*** Opening of EXERCISE DATA ***
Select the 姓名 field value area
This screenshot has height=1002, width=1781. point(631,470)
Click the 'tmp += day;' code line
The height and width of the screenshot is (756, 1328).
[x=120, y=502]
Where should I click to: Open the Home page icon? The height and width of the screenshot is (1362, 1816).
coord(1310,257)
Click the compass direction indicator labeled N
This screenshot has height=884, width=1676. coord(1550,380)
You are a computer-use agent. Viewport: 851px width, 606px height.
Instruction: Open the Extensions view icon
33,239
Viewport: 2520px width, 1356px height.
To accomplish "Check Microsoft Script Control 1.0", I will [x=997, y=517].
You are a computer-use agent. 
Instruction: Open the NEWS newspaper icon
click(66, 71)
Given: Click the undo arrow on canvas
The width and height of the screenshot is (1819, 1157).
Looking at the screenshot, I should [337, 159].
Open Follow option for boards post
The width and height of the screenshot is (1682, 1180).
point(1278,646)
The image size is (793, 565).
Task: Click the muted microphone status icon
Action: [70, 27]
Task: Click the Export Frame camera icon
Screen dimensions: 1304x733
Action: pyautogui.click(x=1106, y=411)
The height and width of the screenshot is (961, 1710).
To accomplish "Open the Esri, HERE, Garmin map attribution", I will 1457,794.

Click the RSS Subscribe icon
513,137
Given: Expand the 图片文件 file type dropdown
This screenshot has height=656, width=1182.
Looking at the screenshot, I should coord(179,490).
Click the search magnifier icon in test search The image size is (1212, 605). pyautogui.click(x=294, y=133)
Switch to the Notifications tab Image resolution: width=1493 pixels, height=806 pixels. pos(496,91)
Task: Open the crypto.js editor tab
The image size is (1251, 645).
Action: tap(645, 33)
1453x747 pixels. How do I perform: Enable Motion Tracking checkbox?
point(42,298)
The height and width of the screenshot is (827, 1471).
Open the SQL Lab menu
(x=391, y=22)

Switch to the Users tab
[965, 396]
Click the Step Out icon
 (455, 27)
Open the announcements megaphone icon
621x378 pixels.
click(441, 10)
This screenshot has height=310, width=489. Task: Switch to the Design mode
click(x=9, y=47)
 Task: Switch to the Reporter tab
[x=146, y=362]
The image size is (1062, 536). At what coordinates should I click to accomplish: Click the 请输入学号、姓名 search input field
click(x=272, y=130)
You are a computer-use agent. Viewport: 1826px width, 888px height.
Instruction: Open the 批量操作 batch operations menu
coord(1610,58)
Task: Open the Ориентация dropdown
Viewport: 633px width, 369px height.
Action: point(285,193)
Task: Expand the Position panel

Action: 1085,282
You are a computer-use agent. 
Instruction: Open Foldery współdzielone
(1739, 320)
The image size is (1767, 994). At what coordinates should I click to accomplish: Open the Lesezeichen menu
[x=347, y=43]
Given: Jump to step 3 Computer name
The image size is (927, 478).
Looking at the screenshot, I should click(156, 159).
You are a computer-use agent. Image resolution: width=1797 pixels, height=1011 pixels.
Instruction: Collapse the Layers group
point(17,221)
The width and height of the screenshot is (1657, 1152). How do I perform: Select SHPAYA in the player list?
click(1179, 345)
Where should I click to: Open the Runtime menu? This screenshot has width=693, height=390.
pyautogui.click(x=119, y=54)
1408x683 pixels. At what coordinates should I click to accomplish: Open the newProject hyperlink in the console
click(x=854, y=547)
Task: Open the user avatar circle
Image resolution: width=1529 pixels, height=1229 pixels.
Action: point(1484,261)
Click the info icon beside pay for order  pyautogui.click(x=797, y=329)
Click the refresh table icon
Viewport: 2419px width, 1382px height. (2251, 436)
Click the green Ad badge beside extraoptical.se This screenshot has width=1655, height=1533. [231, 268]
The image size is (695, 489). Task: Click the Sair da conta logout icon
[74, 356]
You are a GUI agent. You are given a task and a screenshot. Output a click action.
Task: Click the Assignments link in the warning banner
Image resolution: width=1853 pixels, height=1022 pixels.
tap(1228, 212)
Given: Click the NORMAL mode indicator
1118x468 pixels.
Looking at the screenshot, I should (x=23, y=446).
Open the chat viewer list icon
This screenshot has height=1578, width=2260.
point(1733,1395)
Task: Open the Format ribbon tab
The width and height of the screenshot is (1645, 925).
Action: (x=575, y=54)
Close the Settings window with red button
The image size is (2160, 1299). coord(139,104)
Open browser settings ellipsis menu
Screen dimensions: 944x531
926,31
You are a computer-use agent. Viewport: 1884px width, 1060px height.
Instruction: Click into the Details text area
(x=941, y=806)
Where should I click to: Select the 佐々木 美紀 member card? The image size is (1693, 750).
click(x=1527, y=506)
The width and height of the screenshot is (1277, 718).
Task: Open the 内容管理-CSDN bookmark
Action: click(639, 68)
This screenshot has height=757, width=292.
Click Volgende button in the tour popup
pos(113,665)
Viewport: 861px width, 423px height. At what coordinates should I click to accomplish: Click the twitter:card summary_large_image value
*** Close of EXERCISE DATA ***
Could you transcribe every record above exactly as it appears?

Select the 姓名 field value area
This screenshot has height=1002, width=1781. point(631,470)
Click the 'tmp += day;' code line
The height and width of the screenshot is (756, 1328).
[x=120, y=502]
Where should I click to: Open the Home page icon? The height and width of the screenshot is (1362, 1816).
coord(1310,257)
Click the compass direction indicator labeled N
This screenshot has height=884, width=1676. coord(1550,380)
You are a computer-use agent. Viewport: 851px width, 606px height.
Instruction: Open the Extensions view icon
33,239
Viewport: 2520px width, 1356px height.
To accomplish "Check Microsoft Script Control 1.0", I will [x=997, y=517].
You are a computer-use agent. 
Instruction: Open the NEWS newspaper icon
click(66, 71)
Given: Click the undo arrow on canvas
The width and height of the screenshot is (1819, 1157).
Looking at the screenshot, I should [337, 159].
Open Follow option for boards post
The width and height of the screenshot is (1682, 1180).
point(1278,646)
The image size is (793, 565).
Task: Click the muted microphone status icon
Action: [70, 27]
Task: Click the Export Frame camera icon
Screen dimensions: 1304x733
Action: pyautogui.click(x=1106, y=411)
The height and width of the screenshot is (961, 1710).
To accomplish "Open the Esri, HERE, Garmin map attribution", I will 1457,794.

Click the RSS Subscribe icon
513,137
Given: Expand the 图片文件 file type dropdown
This screenshot has height=656, width=1182.
Looking at the screenshot, I should coord(179,490).
Click the search magnifier icon in test search The image size is (1212, 605). pyautogui.click(x=294, y=133)
Switch to the Notifications tab Image resolution: width=1493 pixels, height=806 pixels. pos(496,91)
Task: Open the crypto.js editor tab
The image size is (1251, 645).
Action: tap(645, 33)
1453x747 pixels. How do I perform: Enable Motion Tracking checkbox?
point(42,298)
The height and width of the screenshot is (827, 1471).
Open the SQL Lab menu
(x=391, y=22)

Switch to the Users tab
[965, 396]
Click the Step Out icon
 (455, 27)
Open the announcements megaphone icon
621x378 pixels.
click(441, 10)
This screenshot has height=310, width=489. Task: Switch to the Design mode
click(x=9, y=47)
 Task: Switch to the Reporter tab
[x=146, y=362]
The image size is (1062, 536). At what coordinates should I click to accomplish: Click the 请输入学号、姓名 search input field
click(x=272, y=130)
You are a computer-use agent. Viewport: 1826px width, 888px height.
Instruction: Open the 批量操作 batch operations menu
coord(1610,58)
Task: Open the Ориентация dropdown
Viewport: 633px width, 369px height.
Action: point(285,193)
Task: Expand the Position panel

Action: 1085,282
You are a computer-use agent. 
Instruction: Open Foldery współdzielone
(1739, 320)
The image size is (1767, 994). At what coordinates should I click to accomplish: Open the Lesezeichen menu
[x=347, y=43]
Given: Jump to step 3 Computer name
The image size is (927, 478).
Looking at the screenshot, I should click(156, 159).
You are a computer-use agent. Image resolution: width=1797 pixels, height=1011 pixels.
Instruction: Collapse the Layers group
point(17,221)
The width and height of the screenshot is (1657, 1152). How do I perform: Select SHPAYA in the player list?
click(1179, 345)
Where should I click to: Open the Runtime menu? This screenshot has width=693, height=390.
pyautogui.click(x=119, y=54)
1408x683 pixels. At what coordinates should I click to accomplish: Open the newProject hyperlink in the console
click(x=854, y=547)
Task: Open the user avatar circle
Image resolution: width=1529 pixels, height=1229 pixels.
Action: point(1484,261)
Click the info icon beside pay for order  pyautogui.click(x=797, y=329)
Click the refresh table icon
Viewport: 2419px width, 1382px height. (2251, 436)
Click the green Ad badge beside extraoptical.se This screenshot has width=1655, height=1533. [231, 268]
The image size is (695, 489). Task: Click the Sair da conta logout icon
[74, 356]
You are a GUI agent. You are given a task and a screenshot. Output a click action.
Task: Click the Assignments link in the warning banner
Image resolution: width=1853 pixels, height=1022 pixels.
tap(1228, 212)
Given: Click the NORMAL mode indicator
1118x468 pixels.
Looking at the screenshot, I should (x=23, y=446).
Open the chat viewer list icon
This screenshot has height=1578, width=2260.
point(1733,1395)
Task: Open the Format ribbon tab
The width and height of the screenshot is (1645, 925).
Action: (x=575, y=54)
Close the Settings window with red button
The image size is (2160, 1299). coord(139,104)
Open browser settings ellipsis menu
Screen dimensions: 944x531
926,31
You are a computer-use agent. Viewport: 1884px width, 1060px height.
Instruction: Click into the Details text area
(x=941, y=806)
Where should I click to: Select the 佐々木 美紀 member card? The image size is (1693, 750).
click(x=1527, y=506)
The width and height of the screenshot is (1277, 718).
Task: Open the 内容管理-CSDN bookmark
Action: click(639, 68)
This screenshot has height=757, width=292.
Click Volgende button in the tour popup
pos(113,665)
Viewport: 861px width, 423px height. At what coordinates should I click to accomplish: Click the twitter:card summary_large_image value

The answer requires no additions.